In anni in cui c’erano temi troppo scottanti perché se ne parlasse apertamente in televisione, in “Star Trek” il trucco di ambientare storie su altri pianeti permetteva di aggirare quei divieti. Fu così che ad esempio nella serie si parlò di guerra e di razzismo con momenti storici come il celebre bacio tra Kirk e Uhura.

Nella plancia dell’Enterprise c’era una diversità inedita con un primo ufficiale alieno, una donna e per di più di colore, un giapponese e nella seconda stagione venne inserito anche un russo, un’altra scelta coraggiosa in piena guerra fredda. I grandi protagonisti erano però Kirk, Spock e McCoy, che formavano un terzetto unico grazie alla perfetta combinazione delle loro personalità.

Gene Roddenberry ebbe dei problemi a convincere i dirigenti della NBC ad accettare Spock, il cui aspetto per qualcuno ricordava addirittura il diavolo.
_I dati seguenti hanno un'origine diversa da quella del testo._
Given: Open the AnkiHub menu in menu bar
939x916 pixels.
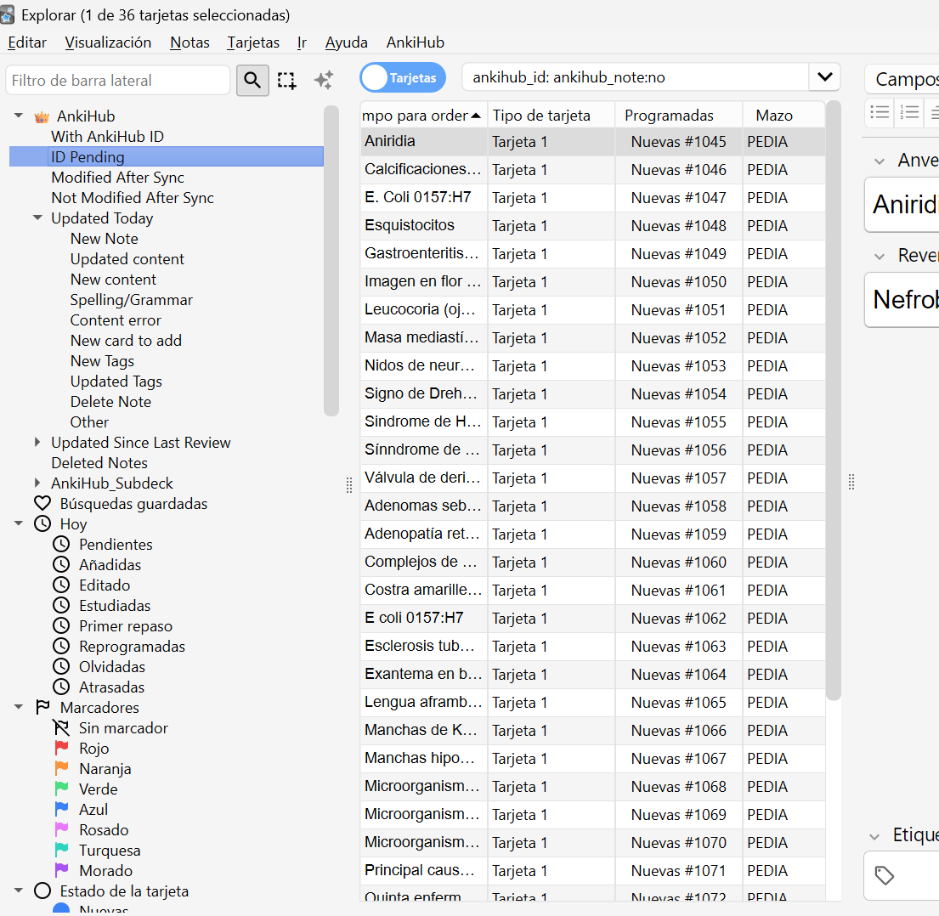Looking at the screenshot, I should [415, 42].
Tuttavia, la sua popolarità divenne enorme per lo sviluppo del suo conflitto tra il suo lato vulcaniano e quello umano che progressivamente aggiunse sfumature al personaggio.

La prima stagione di “Star Trek” non ebbe una grande audience ma venne rinnovata. L’audience continuò a calare nella seconda stagione e fu necessaria una campagna di lettere inviate alla NBC dai fan per ottenere la produzione della terza stagione. La serie però venne spostata al venerdi sera e Gene Roddenberry lasciò la produzione per la frustrazione.
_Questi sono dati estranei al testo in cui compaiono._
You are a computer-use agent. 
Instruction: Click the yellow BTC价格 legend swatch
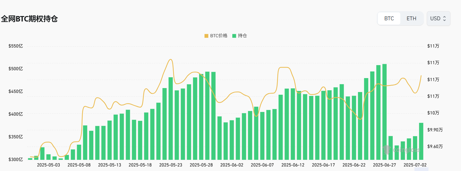tap(206, 36)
“Star Trek” venne cancellata alla fine della terza stagione ma la serie cominciò a essere trasmessa in syndication su vari canali americani guadagnando nuovi fan. Questo successo, pur tardivo, portò all’organizzazione di un fandom organizzato e di convention. Oltre alle repliche degli episodi e alle attività del fandom, inizialmente c’erano solo fumetti ad aiutare a far crescere il movimento ma dopo qualche anno le cose cominciarono a cambiare.
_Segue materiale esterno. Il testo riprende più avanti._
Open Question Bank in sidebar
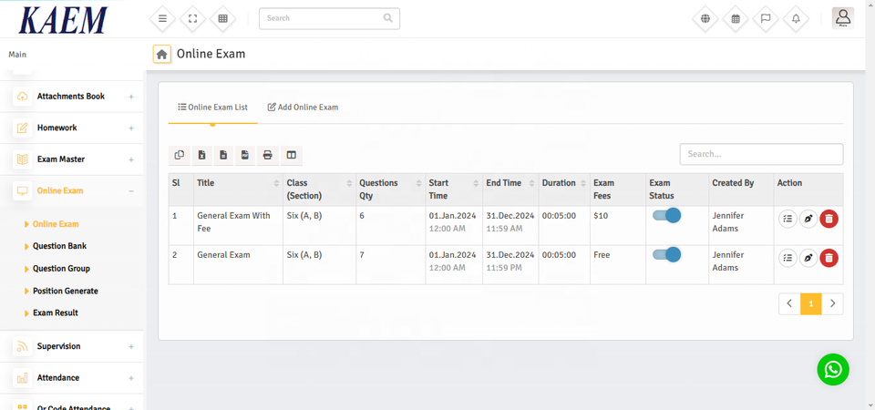875x410 pixels. (x=59, y=246)
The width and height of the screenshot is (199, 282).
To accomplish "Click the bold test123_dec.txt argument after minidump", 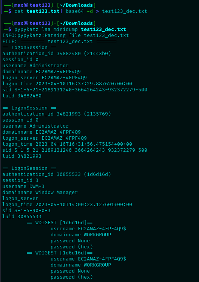I will point(103,29).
All’inizio degli anni ’70 cominciarono a essere prodotte anche action figure e nel 1973 venne prodotta una serie animata. Con il crescente interesse verso la saga, Gene Roddenberry pianificò una nuova serie ma alla fine il ritorno di “Star Trek” avvenne nel 1979 al cinema con il primo di una serie di film. Il ritorno in televisione fu solo questione di tempo e nel 1987 la saga tornò con la serie “Star Trek: The Next Generation“, che portò un rinnovamento in quell’universo narrativo.

Leonard Nimoy nel 2010
Leonard Nimoy nel 2010

A 50 anni di distanza, quella ricerca di un’utopia sembra più attuale che mai. La serie originale di “Star Trek” ci ricorda che se vogliamo sperare di arrivarci dobbiamo avere il coraggio di andare là dove nessuno è mai giunto prima.